最近ではゲゲゲの鬼太郎を「ゲゲゲのげたろう」とか、〇〇家(野比家とか磯野家とか)を「〇〇けん」と言ってラーメン屋みたいになっていたりとか。
そういうのはいちいち訂正するんだけど、(訂正しても「ちがうよー」と否定されることもあり)夫婦で気に入っていて、暗黙の了解であえてなおさずに静観しているものがあった。
それは「つくえ」を「くつえ」との言い間違い。
「くつえ」ってなんかそこはかとなく響きがかわいい。それでいて、なんとなく伝わる。食事の支度を手伝ってもらったりすると、「お皿、くつえにおいといたよー」と誇らしげに教えてくれたりする。
先日、家族で買い物から帰宅する途中の車内で、娘が幼稚園の教室のことを一生懸命説明してくれていた。

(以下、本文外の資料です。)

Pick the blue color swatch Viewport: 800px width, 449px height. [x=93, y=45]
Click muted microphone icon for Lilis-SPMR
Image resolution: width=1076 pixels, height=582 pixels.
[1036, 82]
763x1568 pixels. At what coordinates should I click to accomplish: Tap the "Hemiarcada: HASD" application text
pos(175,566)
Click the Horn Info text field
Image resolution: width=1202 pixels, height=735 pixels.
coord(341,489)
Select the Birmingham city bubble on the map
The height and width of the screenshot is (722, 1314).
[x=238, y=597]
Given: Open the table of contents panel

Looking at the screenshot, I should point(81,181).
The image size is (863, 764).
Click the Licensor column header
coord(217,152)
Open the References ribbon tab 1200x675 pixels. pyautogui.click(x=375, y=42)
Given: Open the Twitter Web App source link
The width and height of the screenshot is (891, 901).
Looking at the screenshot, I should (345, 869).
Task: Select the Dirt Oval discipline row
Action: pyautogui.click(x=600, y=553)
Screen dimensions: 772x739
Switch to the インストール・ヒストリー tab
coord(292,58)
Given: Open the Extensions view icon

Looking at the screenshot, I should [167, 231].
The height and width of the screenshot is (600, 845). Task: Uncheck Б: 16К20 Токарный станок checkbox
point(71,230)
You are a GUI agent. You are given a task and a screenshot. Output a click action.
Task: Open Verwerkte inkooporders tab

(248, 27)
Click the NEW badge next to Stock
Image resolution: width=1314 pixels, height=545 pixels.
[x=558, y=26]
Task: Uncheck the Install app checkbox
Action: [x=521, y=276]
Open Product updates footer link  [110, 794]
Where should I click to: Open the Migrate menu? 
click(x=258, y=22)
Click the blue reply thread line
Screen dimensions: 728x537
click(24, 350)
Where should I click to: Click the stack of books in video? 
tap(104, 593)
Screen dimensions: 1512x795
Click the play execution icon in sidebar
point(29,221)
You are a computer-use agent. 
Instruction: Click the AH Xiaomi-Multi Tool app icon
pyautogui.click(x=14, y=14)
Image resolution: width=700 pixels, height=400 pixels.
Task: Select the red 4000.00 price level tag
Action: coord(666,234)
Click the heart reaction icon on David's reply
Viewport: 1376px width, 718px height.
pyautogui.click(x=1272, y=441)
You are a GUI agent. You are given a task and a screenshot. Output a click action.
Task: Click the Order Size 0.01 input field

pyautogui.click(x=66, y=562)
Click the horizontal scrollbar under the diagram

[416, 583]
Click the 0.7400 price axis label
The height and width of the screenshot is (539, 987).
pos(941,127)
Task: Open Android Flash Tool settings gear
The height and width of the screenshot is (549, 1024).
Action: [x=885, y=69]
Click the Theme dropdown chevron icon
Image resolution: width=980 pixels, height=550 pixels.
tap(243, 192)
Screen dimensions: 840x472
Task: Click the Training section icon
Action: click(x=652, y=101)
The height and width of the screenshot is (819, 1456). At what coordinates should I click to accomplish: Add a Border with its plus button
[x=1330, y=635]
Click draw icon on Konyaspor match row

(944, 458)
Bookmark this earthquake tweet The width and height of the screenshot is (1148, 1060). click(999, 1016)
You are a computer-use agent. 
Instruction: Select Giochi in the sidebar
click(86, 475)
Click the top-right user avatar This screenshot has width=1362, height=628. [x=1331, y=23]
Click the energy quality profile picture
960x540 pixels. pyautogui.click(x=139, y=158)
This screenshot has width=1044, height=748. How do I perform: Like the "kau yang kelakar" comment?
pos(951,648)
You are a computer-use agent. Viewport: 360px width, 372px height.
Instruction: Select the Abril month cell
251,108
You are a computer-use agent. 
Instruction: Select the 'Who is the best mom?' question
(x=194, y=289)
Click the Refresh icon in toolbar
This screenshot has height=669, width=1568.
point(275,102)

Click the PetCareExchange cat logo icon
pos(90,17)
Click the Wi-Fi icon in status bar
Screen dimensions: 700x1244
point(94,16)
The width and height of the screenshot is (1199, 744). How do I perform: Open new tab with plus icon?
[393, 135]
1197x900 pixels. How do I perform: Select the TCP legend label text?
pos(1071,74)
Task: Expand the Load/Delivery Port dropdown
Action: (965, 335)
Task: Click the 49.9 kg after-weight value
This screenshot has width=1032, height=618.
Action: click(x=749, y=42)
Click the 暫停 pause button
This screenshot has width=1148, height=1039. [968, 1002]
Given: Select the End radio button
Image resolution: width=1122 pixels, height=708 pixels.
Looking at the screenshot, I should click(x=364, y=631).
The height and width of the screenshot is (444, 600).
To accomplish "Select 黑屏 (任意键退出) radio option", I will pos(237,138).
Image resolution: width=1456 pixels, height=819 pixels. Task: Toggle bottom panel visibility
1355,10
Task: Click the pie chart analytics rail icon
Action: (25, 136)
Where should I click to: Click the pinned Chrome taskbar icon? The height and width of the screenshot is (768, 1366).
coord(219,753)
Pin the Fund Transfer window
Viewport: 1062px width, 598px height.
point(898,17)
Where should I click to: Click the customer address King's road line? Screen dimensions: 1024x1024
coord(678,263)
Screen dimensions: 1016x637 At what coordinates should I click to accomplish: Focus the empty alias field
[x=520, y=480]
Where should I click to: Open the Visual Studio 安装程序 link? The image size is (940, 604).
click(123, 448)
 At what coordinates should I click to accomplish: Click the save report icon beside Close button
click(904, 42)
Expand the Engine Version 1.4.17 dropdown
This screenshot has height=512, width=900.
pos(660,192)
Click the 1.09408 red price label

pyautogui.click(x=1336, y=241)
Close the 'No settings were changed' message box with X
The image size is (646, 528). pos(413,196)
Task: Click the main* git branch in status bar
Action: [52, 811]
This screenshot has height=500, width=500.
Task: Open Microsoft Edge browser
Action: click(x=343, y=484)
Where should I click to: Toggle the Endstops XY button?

「あのね、くつえがね、よこに3つあって、うしろにも3つあって、だからくつえが全部9こあって、『はん(班)』も9まであるんだよ!」
ひさびさの「くつえ」連発ににこにこしながら、「そっかーすごいねー」と相槌を打って聞いていた私だったが、ある瞬間娘が、ふと我に返ったみたいになった。
娘「で、くつえがね」
娘「くつえがね………ん?くつえ??」
娘「くつえって…変だよね?つくえだよね?」
私は、あー、ついに気が付いちゃったかー。ていうか、こんな風に唐突に直るんだなー。と思いながら、娘の幼児期が終わりつつある一つの象徴のような気がして、何とも言えない寂しさを感じていた。妻も、「そうだねー。…そっかー、とうとうこれもなくなっちゃったかー」と、少し湿ったような、泣き笑いのような声で言っていたので、多分同じ気持ちだったのだと思う。娘は、そんな私たちの様子に戸惑っていたけれど。
娘ももう年長さん。ずっとパパママと一緒の時間は、残り少ないんだよなあ…。
その日の夜。夕食をとっていたとき、サラダのレタスをもりもり食べている妻を見て、娘がいった。
「ママは、べたすが大好きなんだねえ」
その瞬間、私と妻が(まだこれがあった!)とアイコンタクトして頷きあったことはいうまでもない。